Among some 500 bridges that along Amtrak’s Northeast Corridor (NEC) between Washington, DC, and Boston—each a century or more old, and requiring extensive rehabilitation—is one spanning New Jersey’s Hackensack River. It needs a $1.5 billion replacement. New tunnels under the Hudson River to replace 115-year-old twin bores come with a $13.5 billion price tag. Another $1.2 billion is required to replace a 142-year-old tunnel under Baltimore. Overhead catenary delivering electricity to trains dates to the 1930s. New safety systems, which might have prevented the Philadelphia fatal derailment and which are nearing completion along the NEC’s entire length, have siphoned substantial, scarce, dollars. . .

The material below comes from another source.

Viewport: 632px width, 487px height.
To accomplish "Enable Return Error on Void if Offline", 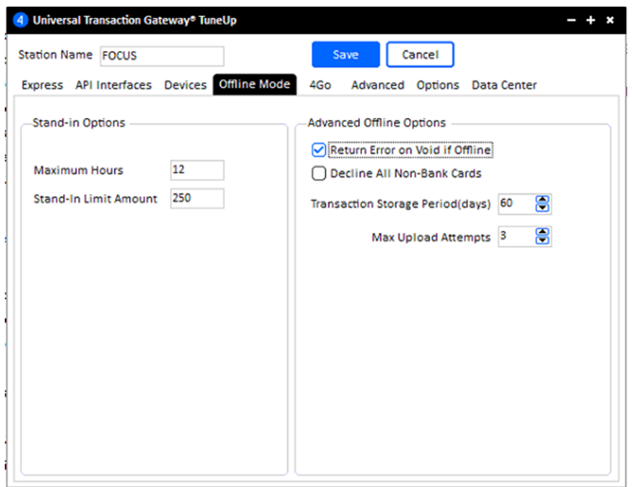I will 318,150.
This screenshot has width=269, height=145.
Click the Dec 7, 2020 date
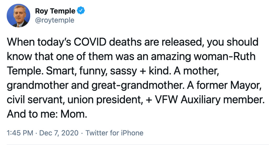pos(59,133)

The reason money-losing long-distance trains continue to operate is that the economic arguments for eliminating them fails the political test. Once the good folks of a given state or city lose their once-daily, long-distance train, the congressional lawmakers representing those souls are less likely to allocate tax dollars to the NEC, which still needs those subsidies for capital expenditures. (Read more from “Yes, Amtrak Train Was Sabotaged–by Congress” HERE)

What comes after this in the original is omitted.